IMF’s discussions with Lebanese authorities focused on audit of balance sheet of country’s central bank

The Washington based lender to ‘redouble’ efforts to help Lebanon's economic crisis

The International Monetary Fund’s discussions with Lebanese authorities are focused on the need for an accounting and financial audit of the balance sheet of the country’s central bank to help assess its assets and liabilities.

Gerry Rice, the IMF’s director of communications and spokesman said the audit will also help “assess the impact of the central bank’s financing of government operations and the central bank’s financial engineering on its own at net worth.”

“This is an important part of assessing past losses that are a part of the central bank’s balance sheet,” Mr Rice, said in a statement.

Lebanon is facing its worst economic crisis since its independence in 1943. It defaulted on eurobonds worth $31 billion (Dh113.8bn) in March, which led its currency, pegged to the US dollar since 1997, to lose more than 80 per cent of its value against the greenback in the black market.

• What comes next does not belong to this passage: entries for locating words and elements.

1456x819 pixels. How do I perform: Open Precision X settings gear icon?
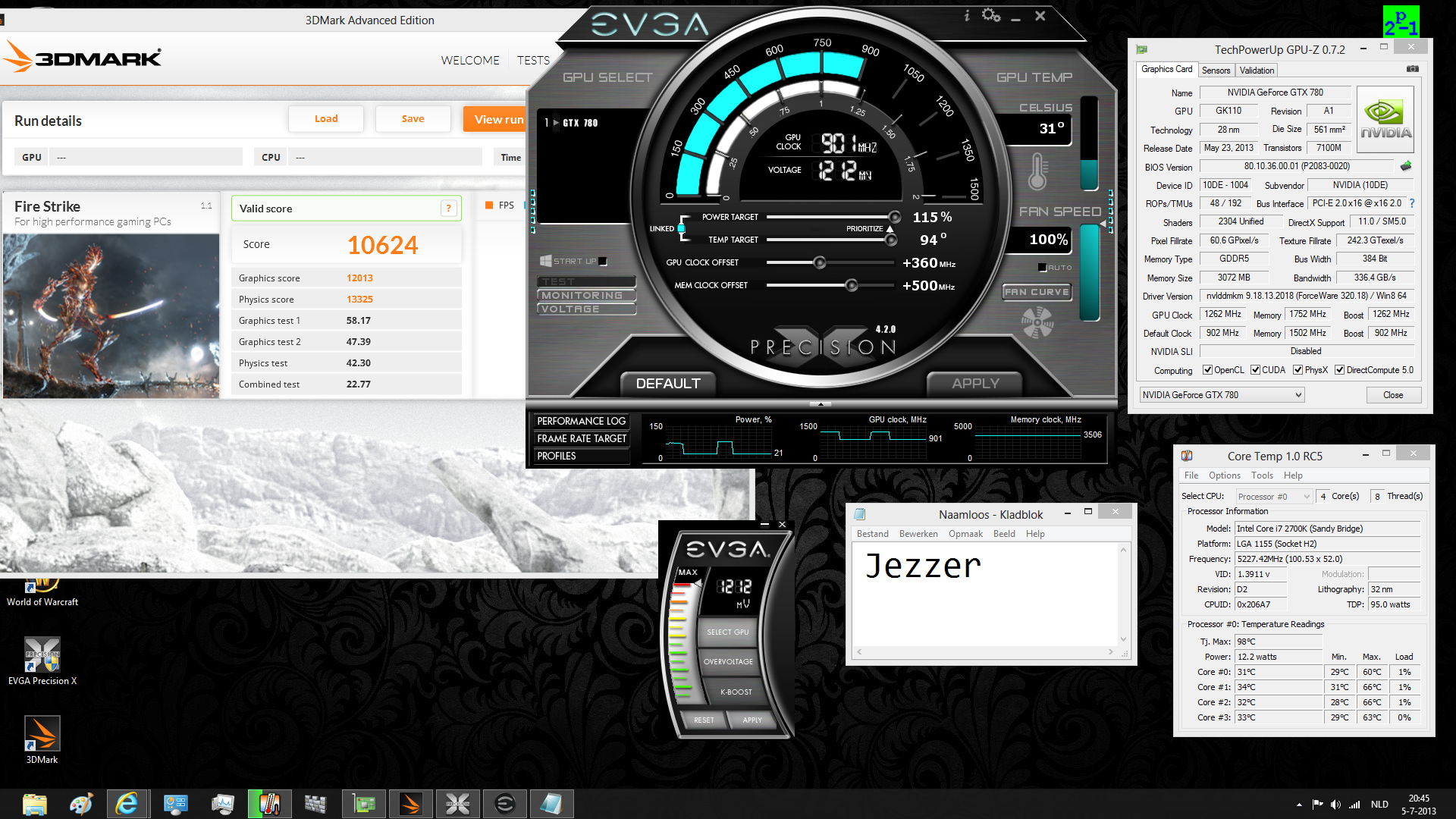click(990, 15)
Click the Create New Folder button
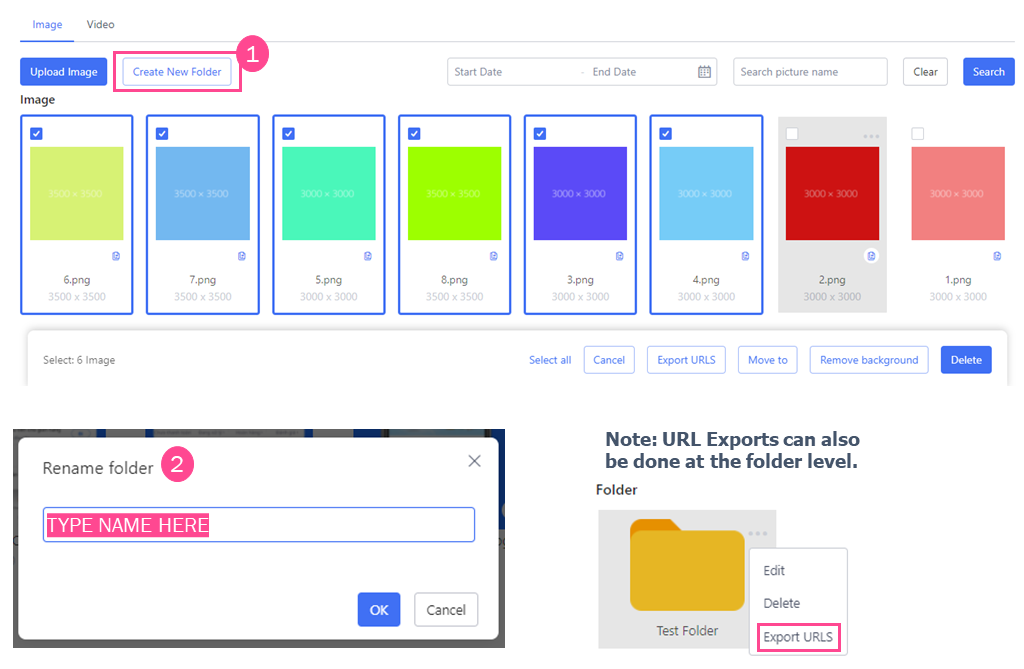 [176, 71]
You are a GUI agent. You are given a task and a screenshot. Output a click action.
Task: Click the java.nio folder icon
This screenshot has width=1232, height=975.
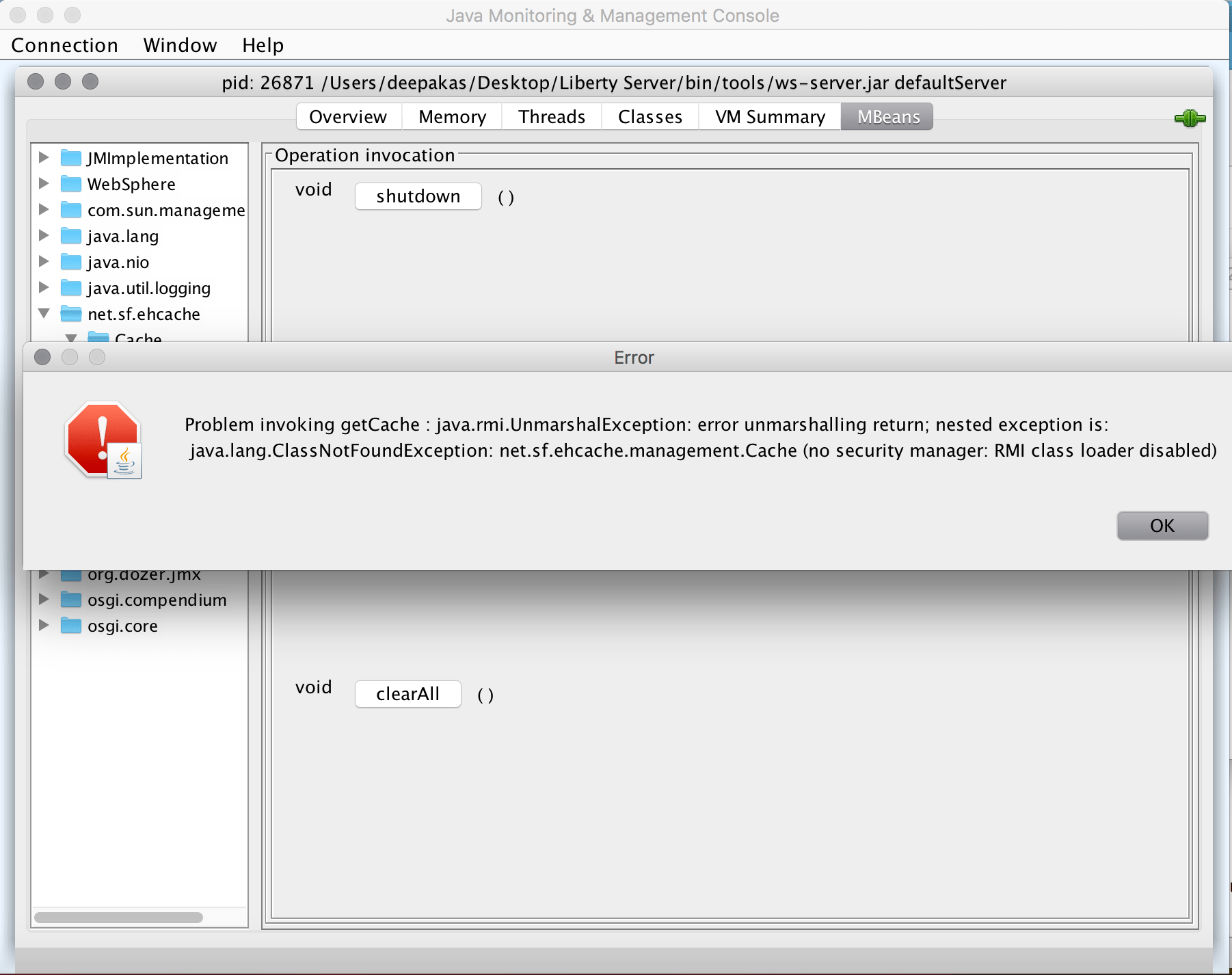tap(71, 262)
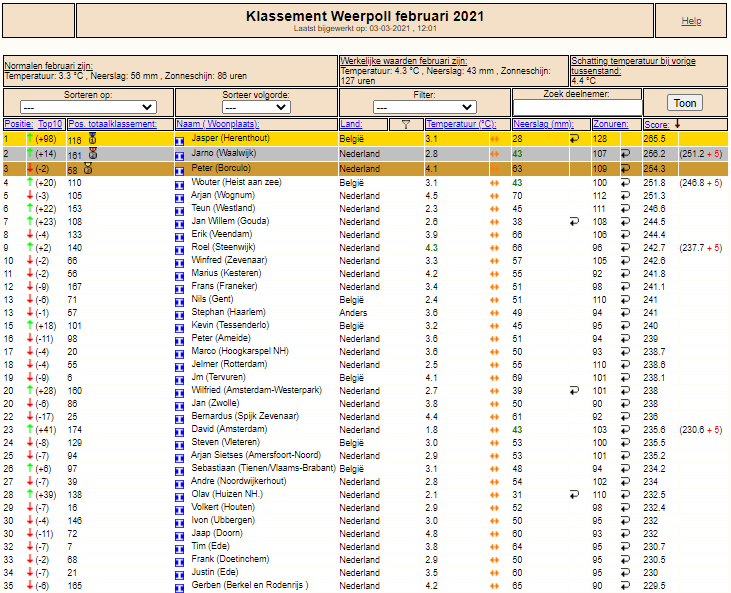The width and height of the screenshot is (731, 593).
Task: Sort by the Neerslag (mm) column header
Action: [x=543, y=124]
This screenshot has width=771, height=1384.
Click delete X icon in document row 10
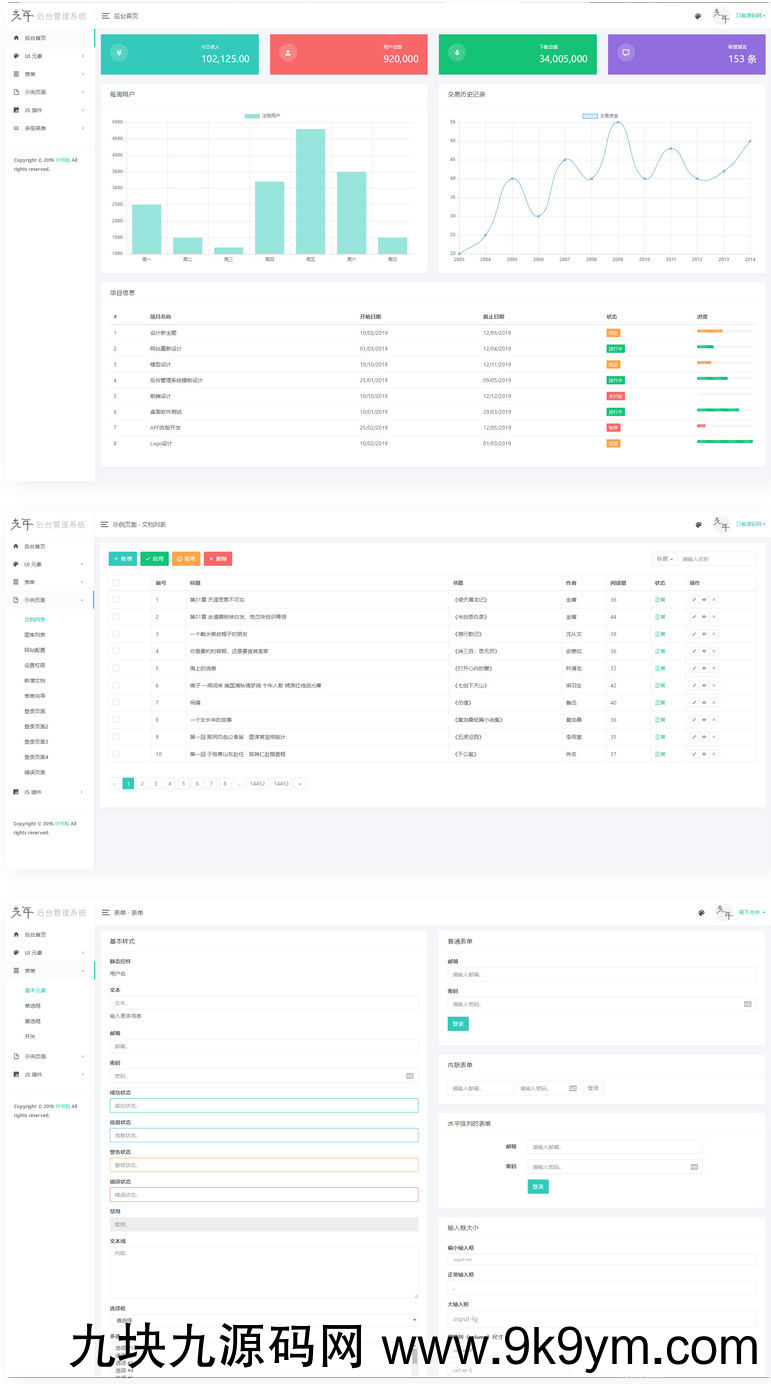coord(713,754)
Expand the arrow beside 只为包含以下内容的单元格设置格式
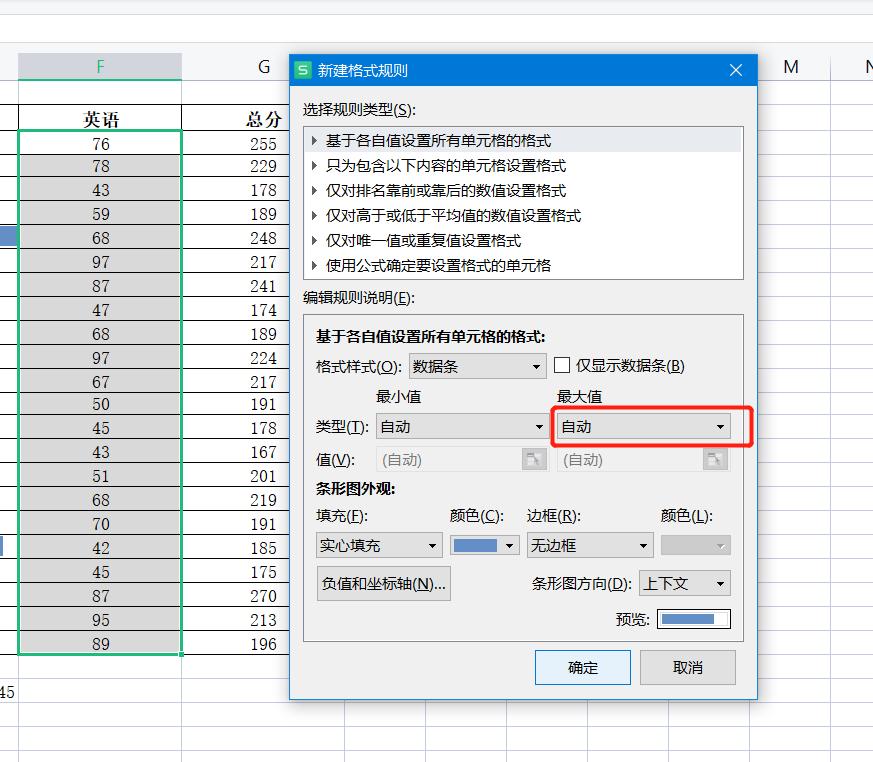The image size is (873, 762). coord(315,165)
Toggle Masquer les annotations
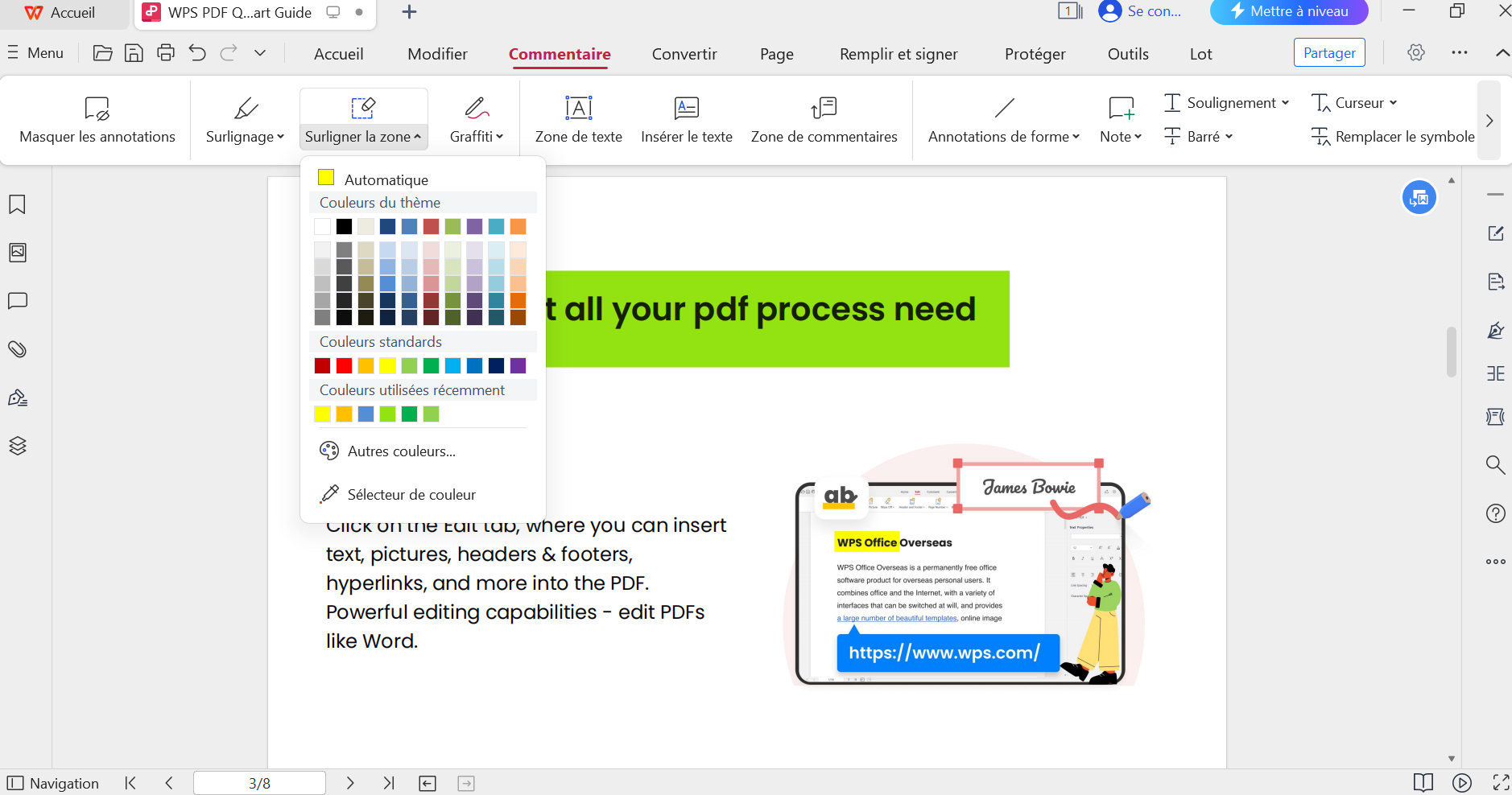This screenshot has width=1512, height=795. coord(97,119)
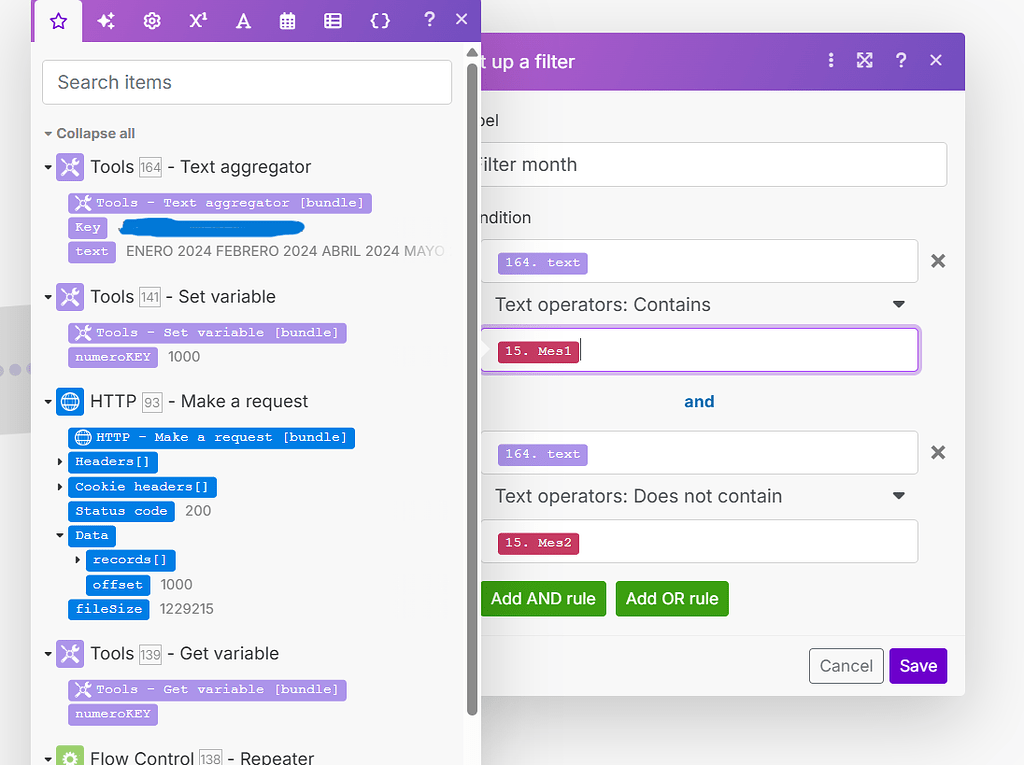Select the array functions table icon
The image size is (1024, 765).
pos(332,20)
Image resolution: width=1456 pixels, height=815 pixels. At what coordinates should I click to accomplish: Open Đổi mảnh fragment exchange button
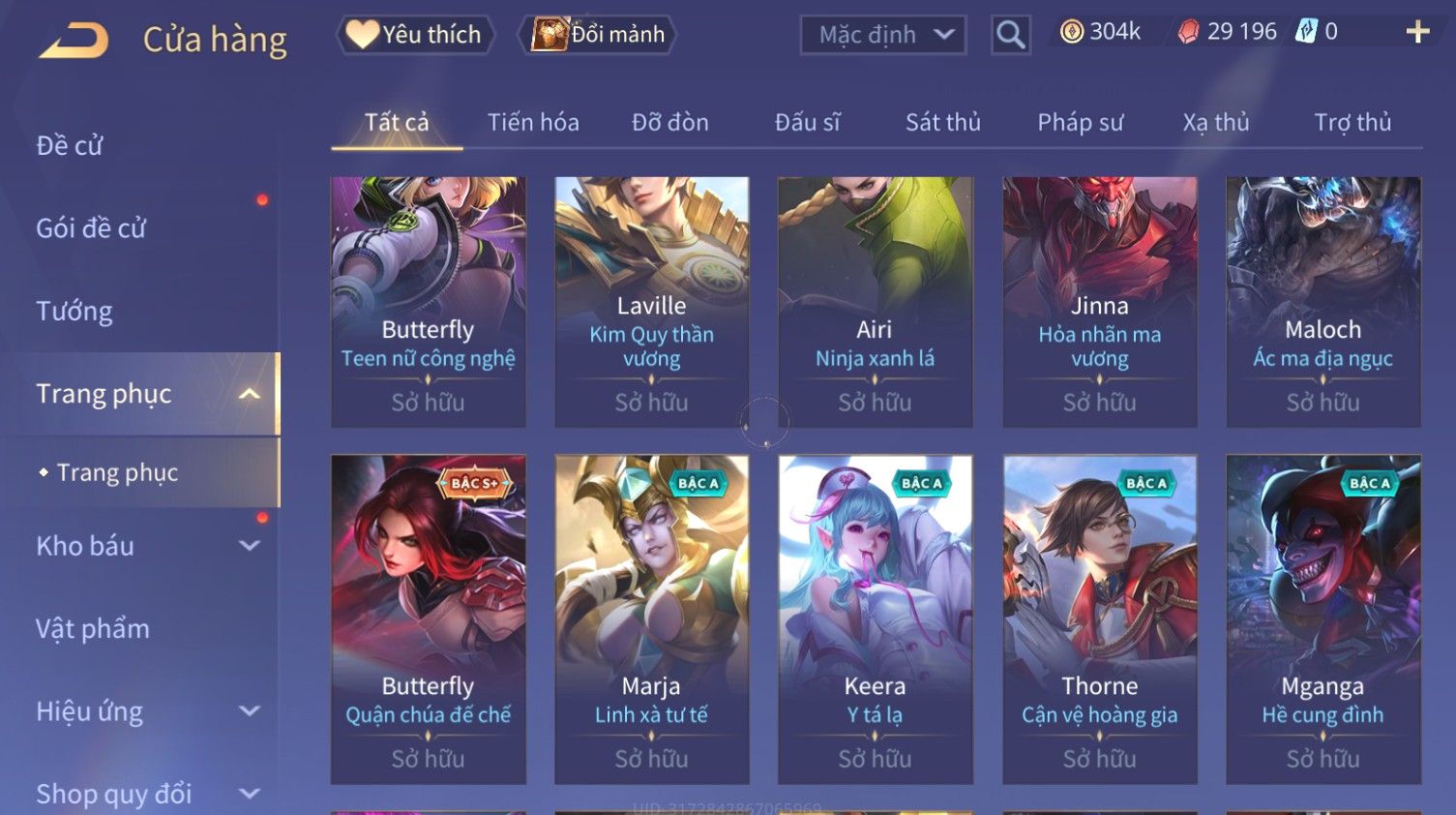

An explosion in Beirut, which killed 190 people and injured more than 6,000 on August 4, is expected to further compound Lebanon’s economic woes.

The government turned to the IMF for a $10bn bailout, but talks have stalled due to the fractious politics of the country.

“We stand ready to engage with the new government after its formation is completed and Kristalina Georgieva [IMF managing director] said recently we are ready to redouble our efforts to help Lebanon and the people of Lebanon overcome the social and economic crisis it faces,” he added.

The Institute of International Finance projected that Lebanon’s economy will shrink 24 per cent this year, compared with an earlier forecast of 15 per cent as a result of the blast.

Earlier this month, the eldest son of former prime minister Rafik Hariri said a forensic audit of Lebanon’s central bank needs to take place before any judgment can be made about the regulator’s governor Riad Salameh, who is at the centre of the country’s worst economic crisis.

“In the global justice system, you are not guilty, you are innocent until you are proven guilty. We need the transparency of the central bank’s statements. Where did the money go?” Bahaa Hariri said from London in an interview The National. “We need a proper audit from a global auditing firm that tells us exactly what happened and then we put that in front of us and make the call.”

Lebanon’s caretaker finance minister Ghazi Wazni hired Alvarez & Marsal to carry out forensic auditing and KPMG and Oliver Wyman to perform other accounting and financial assessments.